IV. ¶ 31 Because we hold that a taxpayer who accepts a Rule 68 offer of judgment in the taxpayer’s favor is eligible for a fee award under A.R.S. § 12-348(B), we vacate the opinion of the court of appeals and remand this case to the tax court for further proceedings consistent with this opinion. The tax court shall determine the extent, if any, to which Northpoint should be awarded fees and other expenses under A.R.S. § 12-348(B), (C), and (E) for proceedings before that court. Pursuant to ARCAP 21, we also grant Northpoint’s request for an award of attorneys’ fees incurred in this Court and the court of appeals.


[1] Such actions include the defense of civil actions, court proceedings to review state agency decisions, declaratory judgment actions regarding state rulemaking, special actions brought to challenge an action by the State against the party, judicial appeals by the State from personnel board decisions, and civil actions brought by the party to challenge the seizure of personal property. A.R.S. § 12-348(A)(1)-(6).
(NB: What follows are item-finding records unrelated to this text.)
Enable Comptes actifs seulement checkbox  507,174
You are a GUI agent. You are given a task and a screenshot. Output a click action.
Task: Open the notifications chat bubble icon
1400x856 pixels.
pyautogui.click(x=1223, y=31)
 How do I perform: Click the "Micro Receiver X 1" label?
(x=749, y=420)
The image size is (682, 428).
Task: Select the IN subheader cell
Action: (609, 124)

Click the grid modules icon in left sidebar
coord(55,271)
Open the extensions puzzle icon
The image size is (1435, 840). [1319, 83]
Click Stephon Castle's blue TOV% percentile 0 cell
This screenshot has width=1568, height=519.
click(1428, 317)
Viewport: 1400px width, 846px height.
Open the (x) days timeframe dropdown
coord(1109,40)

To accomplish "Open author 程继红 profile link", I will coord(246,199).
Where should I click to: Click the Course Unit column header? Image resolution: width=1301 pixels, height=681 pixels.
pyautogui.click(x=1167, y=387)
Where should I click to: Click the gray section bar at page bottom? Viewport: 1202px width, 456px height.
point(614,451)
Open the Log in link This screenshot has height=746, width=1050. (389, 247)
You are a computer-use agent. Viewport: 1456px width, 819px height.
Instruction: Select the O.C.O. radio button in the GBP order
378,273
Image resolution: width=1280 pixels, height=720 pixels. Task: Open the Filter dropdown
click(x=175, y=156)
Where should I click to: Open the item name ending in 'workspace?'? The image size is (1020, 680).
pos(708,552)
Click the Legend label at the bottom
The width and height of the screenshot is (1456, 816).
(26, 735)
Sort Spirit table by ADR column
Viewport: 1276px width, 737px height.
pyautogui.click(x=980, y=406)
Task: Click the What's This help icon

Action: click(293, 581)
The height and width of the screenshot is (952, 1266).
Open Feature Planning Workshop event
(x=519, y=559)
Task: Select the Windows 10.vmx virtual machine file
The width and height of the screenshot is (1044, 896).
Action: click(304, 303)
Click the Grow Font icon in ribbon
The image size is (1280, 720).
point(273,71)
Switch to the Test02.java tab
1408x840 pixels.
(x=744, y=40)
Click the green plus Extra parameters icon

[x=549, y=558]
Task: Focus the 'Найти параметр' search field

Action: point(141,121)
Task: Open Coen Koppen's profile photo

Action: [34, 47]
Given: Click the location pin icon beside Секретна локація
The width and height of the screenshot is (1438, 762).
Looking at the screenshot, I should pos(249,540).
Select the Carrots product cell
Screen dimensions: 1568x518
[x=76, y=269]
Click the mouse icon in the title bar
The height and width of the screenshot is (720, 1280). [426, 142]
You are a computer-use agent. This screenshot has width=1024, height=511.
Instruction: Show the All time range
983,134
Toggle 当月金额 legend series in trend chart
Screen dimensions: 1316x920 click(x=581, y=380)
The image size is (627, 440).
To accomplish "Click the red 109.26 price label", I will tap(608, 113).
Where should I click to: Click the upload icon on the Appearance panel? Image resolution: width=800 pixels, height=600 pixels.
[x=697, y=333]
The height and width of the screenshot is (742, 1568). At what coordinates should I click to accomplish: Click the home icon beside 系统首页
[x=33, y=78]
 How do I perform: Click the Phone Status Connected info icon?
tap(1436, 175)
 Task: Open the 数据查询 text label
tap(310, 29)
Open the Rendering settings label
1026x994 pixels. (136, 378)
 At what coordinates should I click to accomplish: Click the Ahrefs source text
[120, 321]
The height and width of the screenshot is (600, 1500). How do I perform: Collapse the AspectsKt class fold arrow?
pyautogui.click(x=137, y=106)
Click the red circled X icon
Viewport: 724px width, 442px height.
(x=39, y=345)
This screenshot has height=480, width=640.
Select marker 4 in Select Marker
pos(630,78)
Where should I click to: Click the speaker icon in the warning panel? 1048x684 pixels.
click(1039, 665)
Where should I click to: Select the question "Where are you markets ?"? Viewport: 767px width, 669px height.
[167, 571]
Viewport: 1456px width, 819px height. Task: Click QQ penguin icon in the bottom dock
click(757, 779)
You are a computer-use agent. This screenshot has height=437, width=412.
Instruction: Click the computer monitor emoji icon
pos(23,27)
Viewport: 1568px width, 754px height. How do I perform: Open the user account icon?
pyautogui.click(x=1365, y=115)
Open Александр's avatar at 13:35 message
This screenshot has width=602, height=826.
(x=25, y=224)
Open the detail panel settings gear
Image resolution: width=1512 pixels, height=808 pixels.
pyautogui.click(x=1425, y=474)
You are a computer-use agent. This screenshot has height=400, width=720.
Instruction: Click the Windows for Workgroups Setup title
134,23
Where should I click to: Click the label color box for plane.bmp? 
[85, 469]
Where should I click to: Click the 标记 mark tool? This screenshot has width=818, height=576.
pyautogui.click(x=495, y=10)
[2] The Restatement (First) of Judgments §§ 48, 49 (1942) provided that judgments rendered “on the merits” would have claim preclusive effect and identified such judgments as based on substantive law rather than merely on rules of procedure. Because the phrase “on the merits” now may refer to judgments that bar the relitigation of a claim while not directly passing on its substance, the Restatement has abandoned the phrase as “possibly misleading.” Restatement § 19 cmt. a.